# Exercise brief
Copy out every line of the items between the lines holding "Returns & Exchanges (280, 1056)" and "22 (232, 581)", inclusive, and increase each coordinate given as an answer by 146. Leave all other text and numbers in those lines unchanged.

# Data in this exercise
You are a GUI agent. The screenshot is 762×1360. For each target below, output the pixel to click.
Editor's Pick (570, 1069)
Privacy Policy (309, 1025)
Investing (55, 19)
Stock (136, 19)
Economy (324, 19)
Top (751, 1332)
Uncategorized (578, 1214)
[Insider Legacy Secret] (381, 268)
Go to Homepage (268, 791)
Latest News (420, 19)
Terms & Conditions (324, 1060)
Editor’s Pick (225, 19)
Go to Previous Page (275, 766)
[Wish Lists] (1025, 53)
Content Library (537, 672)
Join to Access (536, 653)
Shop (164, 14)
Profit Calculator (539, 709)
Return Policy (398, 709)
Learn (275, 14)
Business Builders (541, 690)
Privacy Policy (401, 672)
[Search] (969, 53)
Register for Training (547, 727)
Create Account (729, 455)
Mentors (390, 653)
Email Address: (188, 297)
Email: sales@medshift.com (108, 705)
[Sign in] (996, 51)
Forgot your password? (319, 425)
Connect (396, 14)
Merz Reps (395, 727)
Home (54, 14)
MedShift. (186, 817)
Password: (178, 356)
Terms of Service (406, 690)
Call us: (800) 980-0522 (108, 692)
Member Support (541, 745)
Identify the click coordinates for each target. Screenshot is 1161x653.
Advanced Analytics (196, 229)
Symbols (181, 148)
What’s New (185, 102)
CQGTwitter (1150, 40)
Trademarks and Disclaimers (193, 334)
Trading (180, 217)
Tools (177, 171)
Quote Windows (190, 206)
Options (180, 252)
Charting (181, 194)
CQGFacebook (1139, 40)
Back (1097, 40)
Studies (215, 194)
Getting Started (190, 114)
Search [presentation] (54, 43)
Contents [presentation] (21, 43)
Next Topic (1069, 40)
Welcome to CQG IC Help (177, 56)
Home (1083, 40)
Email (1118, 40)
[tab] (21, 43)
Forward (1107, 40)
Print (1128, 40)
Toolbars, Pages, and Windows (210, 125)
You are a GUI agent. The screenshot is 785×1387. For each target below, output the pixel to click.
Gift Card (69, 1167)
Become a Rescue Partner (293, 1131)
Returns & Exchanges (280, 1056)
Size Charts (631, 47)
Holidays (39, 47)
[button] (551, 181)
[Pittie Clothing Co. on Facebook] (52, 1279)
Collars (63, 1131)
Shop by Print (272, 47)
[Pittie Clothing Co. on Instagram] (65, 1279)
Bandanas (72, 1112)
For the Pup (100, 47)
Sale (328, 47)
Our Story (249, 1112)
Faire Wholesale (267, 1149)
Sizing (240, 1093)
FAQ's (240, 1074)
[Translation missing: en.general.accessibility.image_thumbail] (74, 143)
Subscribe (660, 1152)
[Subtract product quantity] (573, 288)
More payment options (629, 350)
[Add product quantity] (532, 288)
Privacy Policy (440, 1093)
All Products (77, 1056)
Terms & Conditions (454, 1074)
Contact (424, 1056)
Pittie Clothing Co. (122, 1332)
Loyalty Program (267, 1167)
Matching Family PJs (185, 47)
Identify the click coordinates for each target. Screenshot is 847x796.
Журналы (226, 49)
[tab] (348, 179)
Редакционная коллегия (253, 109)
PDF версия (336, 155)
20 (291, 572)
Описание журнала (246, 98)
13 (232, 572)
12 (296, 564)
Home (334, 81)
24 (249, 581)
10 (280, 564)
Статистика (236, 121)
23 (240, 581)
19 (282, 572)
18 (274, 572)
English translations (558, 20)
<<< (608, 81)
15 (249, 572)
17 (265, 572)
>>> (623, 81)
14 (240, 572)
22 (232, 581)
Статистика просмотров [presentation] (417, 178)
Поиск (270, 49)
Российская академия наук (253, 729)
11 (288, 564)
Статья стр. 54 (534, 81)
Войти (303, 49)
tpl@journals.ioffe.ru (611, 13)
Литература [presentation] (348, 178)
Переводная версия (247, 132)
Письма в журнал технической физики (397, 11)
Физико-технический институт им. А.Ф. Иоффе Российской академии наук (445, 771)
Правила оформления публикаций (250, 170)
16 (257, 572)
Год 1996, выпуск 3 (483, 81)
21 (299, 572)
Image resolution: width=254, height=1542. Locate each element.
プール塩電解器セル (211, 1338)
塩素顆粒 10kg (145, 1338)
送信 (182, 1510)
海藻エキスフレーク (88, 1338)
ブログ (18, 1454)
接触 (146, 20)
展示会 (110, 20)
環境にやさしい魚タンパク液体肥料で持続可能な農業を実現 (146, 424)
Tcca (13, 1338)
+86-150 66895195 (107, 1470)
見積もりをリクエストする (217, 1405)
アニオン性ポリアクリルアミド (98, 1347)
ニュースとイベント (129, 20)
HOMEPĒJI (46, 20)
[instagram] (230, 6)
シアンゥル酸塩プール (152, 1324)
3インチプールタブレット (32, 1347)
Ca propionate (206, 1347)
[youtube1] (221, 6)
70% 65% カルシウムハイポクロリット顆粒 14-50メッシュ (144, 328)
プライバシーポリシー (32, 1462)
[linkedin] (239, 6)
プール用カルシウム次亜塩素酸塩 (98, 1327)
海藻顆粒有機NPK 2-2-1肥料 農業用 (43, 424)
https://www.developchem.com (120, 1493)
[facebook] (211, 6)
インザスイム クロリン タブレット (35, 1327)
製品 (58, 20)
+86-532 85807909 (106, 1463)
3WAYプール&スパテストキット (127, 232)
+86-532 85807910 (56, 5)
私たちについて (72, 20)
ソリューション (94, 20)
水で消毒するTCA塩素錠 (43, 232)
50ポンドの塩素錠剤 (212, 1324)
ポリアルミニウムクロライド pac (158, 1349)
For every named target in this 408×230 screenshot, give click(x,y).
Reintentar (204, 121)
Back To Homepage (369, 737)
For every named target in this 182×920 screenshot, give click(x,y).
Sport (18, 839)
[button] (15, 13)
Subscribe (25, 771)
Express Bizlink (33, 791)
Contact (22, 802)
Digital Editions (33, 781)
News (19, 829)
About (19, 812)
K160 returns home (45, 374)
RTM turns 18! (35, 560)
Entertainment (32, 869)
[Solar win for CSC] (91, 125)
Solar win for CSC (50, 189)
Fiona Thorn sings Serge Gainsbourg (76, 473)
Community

# Solution to the exercise
Returns & Exchanges (426, 1202)
Size Charts (777, 193)
Holidays (185, 193)
[button] (697, 327)
[Pittie Clothing Co. on Facebook] (198, 1425)
Collars (209, 1277)
Shop by Print (418, 193)
[Pittie Clothing Co. on Instagram] (211, 1425)
Bandanas (218, 1258)
For the Pup (246, 193)
Sale (474, 193)
Our Story (395, 1258)
Faire Wholesale (413, 1295)
Sizing (386, 1239)
FAQ's (386, 1220)
[Translation missing: en.general.accessibility.image_thumbail] (220, 289)
Subscribe (806, 1298)
[Subtract product quantity] (719, 434)
More payment options (775, 496)
[Add product quantity] (678, 434)
Privacy Policy (586, 1239)
All Products (223, 1202)
Terms & Conditions (600, 1220)
Contact (570, 1202)
Pittie Clothing Co. (268, 1478)
Loyalty Program (413, 1313)
Matching Family PJs (331, 193)
Identify the click coordinates for each target. Screenshot is 847x796.
Журналы (372, 195)
[tab] (494, 325)
Редакционная коллегия (399, 255)
PDF версия (482, 301)
20 (437, 718)
Описание журнала (392, 244)
13 (378, 718)
12 (442, 710)
Home (480, 227)
24 (395, 727)
10 (426, 710)
Статистика (382, 267)
23 (386, 727)
19 (428, 718)
18 (420, 718)
English translations (704, 166)
<<< (754, 227)
15 (395, 718)
17 (411, 718)
>>> (769, 227)
14 (386, 718)
22 (378, 727)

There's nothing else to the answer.